INFORMATION GIVEN
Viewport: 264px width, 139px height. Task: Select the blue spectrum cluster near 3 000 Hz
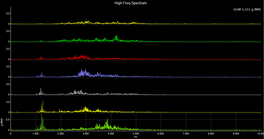pos(85,73)
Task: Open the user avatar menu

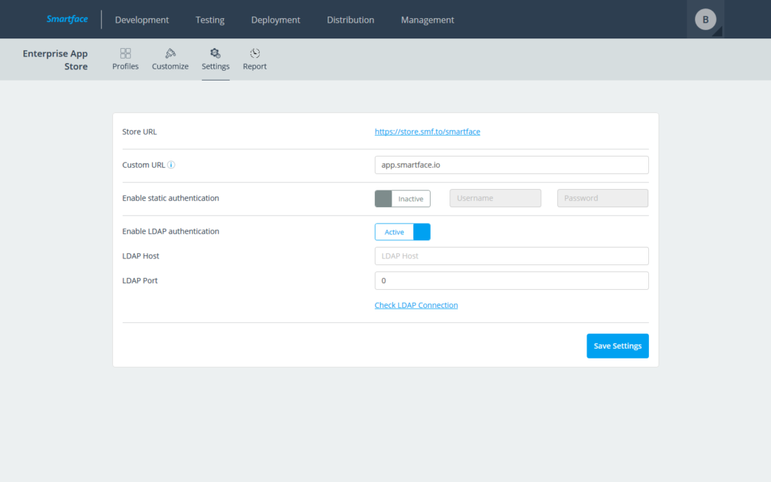Action: coord(705,19)
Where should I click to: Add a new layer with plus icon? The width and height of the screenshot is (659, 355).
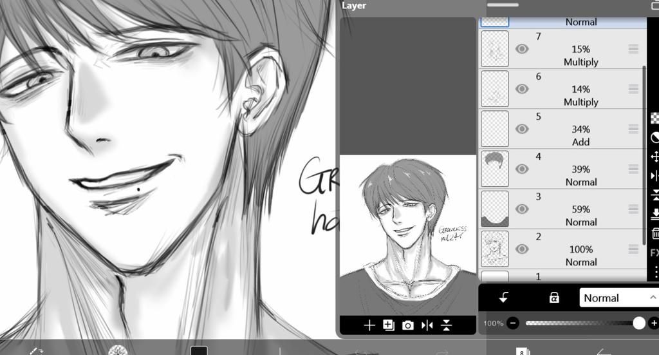(x=369, y=325)
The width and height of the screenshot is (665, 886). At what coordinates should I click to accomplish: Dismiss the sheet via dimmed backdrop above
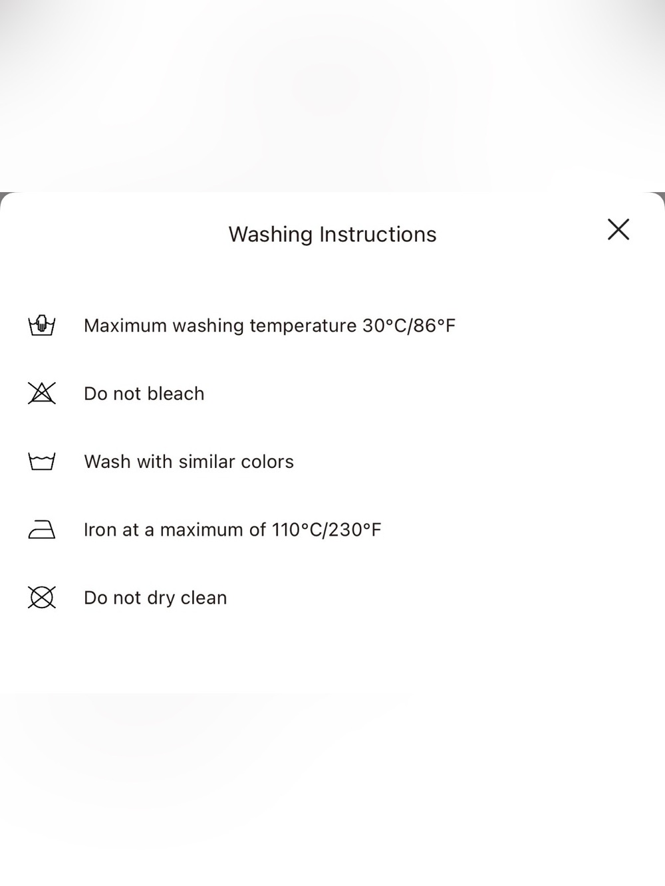pos(333,96)
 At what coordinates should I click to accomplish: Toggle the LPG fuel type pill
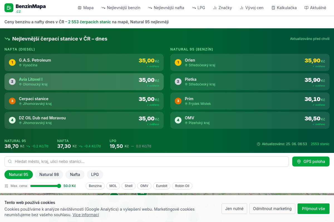pyautogui.click(x=95, y=175)
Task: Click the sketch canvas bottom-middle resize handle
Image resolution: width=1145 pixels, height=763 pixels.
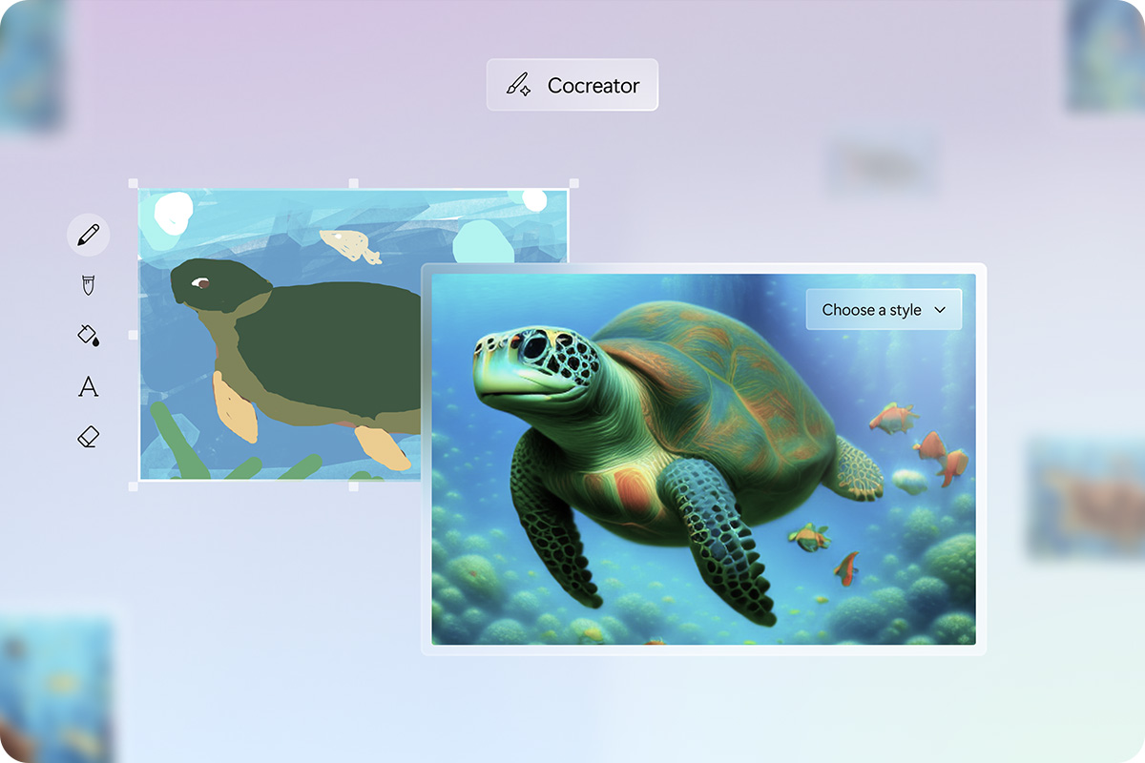Action: [x=353, y=486]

TASK REQUIREMENTS
Return the listing above in full and exactly, omitting all pictures.

PROBLEM SOLUTION
Viewport: 264px width, 139px height. Task: Select the blue spectrum cluster near 3 000 Hz
pos(85,73)
Task: Open the user avatar menu

Action: coord(705,19)
Where should I click to: Add a new layer with plus icon? The width and height of the screenshot is (659, 355).
(x=369, y=325)
The width and height of the screenshot is (665, 886). At what coordinates should I click to accomplish: Dismiss the sheet via dimmed backdrop above
pos(333,96)
 At what coordinates should I click to accomplish: Toggle the LPG fuel type pill
pyautogui.click(x=95, y=175)
Task: Click the sketch canvas bottom-middle resize handle
Image resolution: width=1145 pixels, height=763 pixels.
Action: [x=353, y=486]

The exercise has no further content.